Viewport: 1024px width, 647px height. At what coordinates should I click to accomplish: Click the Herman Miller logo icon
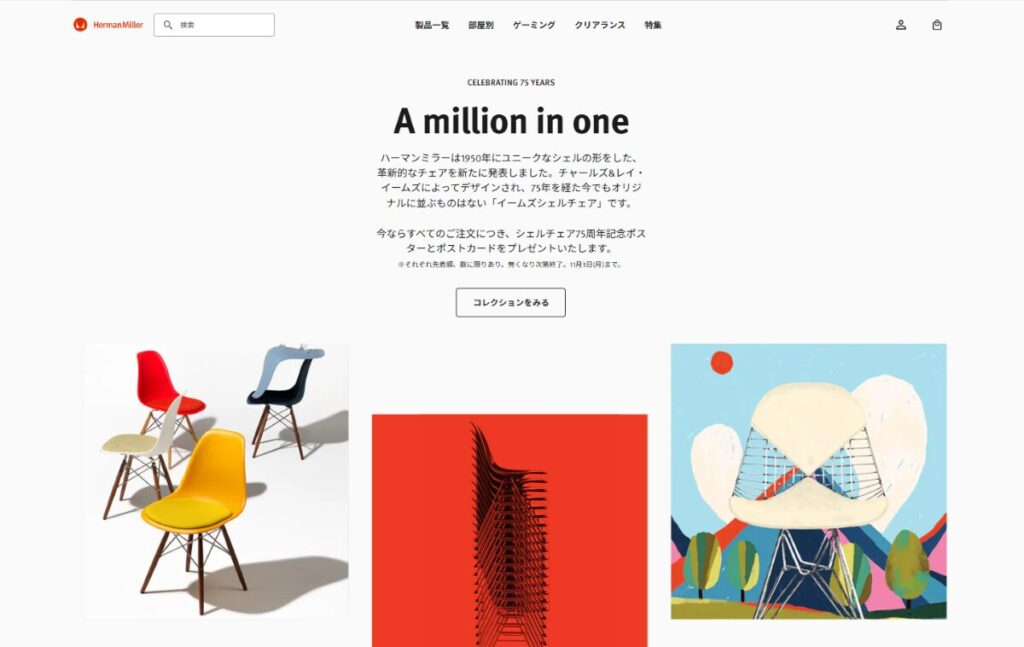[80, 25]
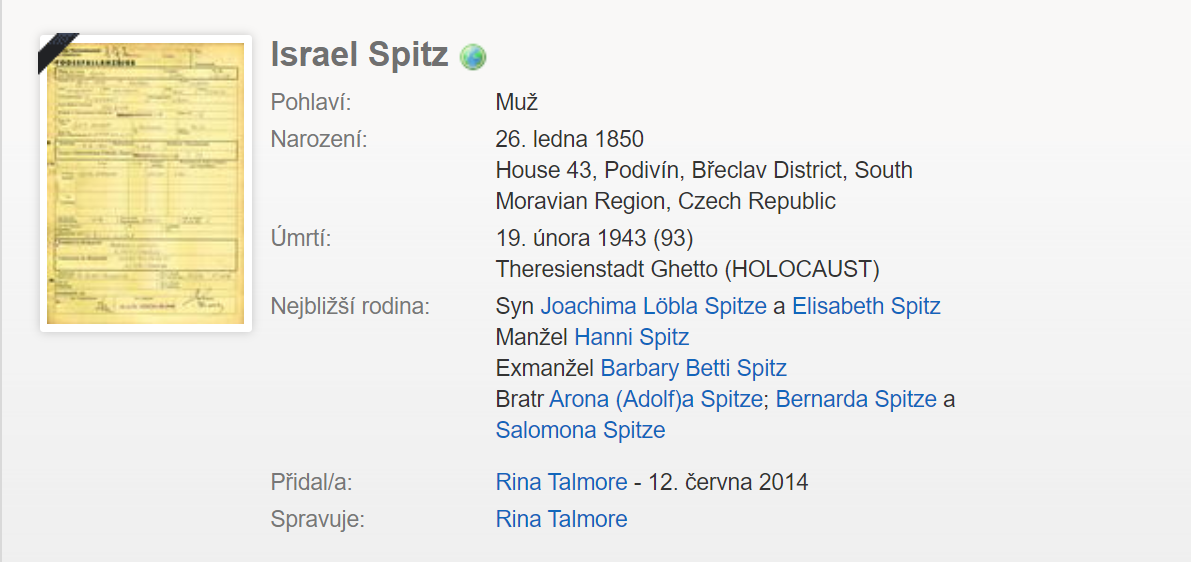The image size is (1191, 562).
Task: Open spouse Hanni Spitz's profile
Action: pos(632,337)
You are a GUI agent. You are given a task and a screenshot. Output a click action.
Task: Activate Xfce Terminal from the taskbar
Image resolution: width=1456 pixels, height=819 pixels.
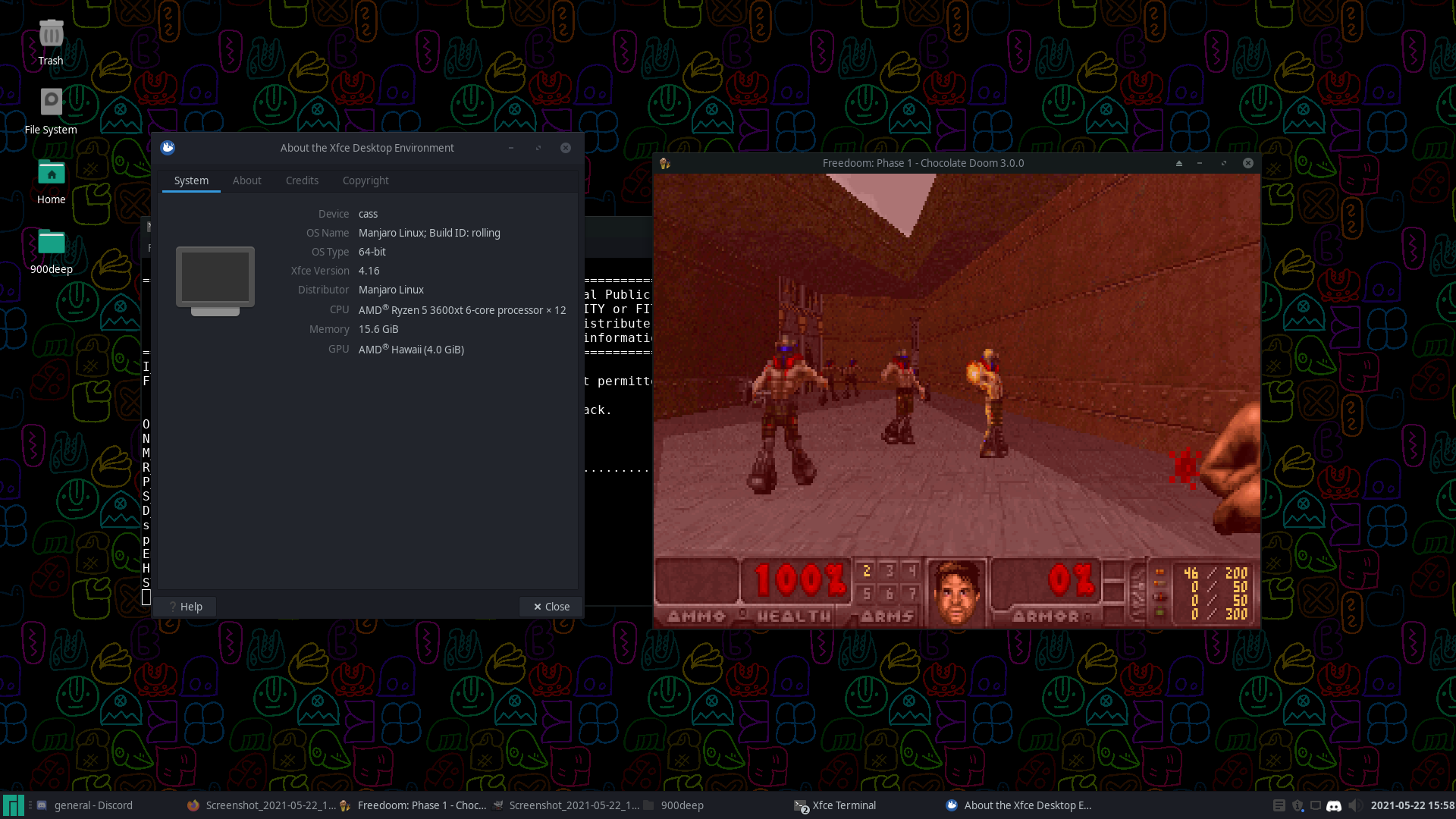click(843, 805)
::::::::
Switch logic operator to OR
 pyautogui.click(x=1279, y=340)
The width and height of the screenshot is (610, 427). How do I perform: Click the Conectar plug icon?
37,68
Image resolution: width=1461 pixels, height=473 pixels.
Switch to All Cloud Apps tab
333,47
::::::::
Task description
Format the records from the line with "You are a GUI" through the line with "click(843, 805)" as a numbered list, skipping any blank lines and leaving out the pictures.

Output of the exercise
1. You are a GUI agent. You are given a task and a screenshot. Output a click action.
2. Task: Activate Xfce Terminal from the taskbar
3. Image resolution: width=1456 pixels, height=819 pixels.
4. click(843, 805)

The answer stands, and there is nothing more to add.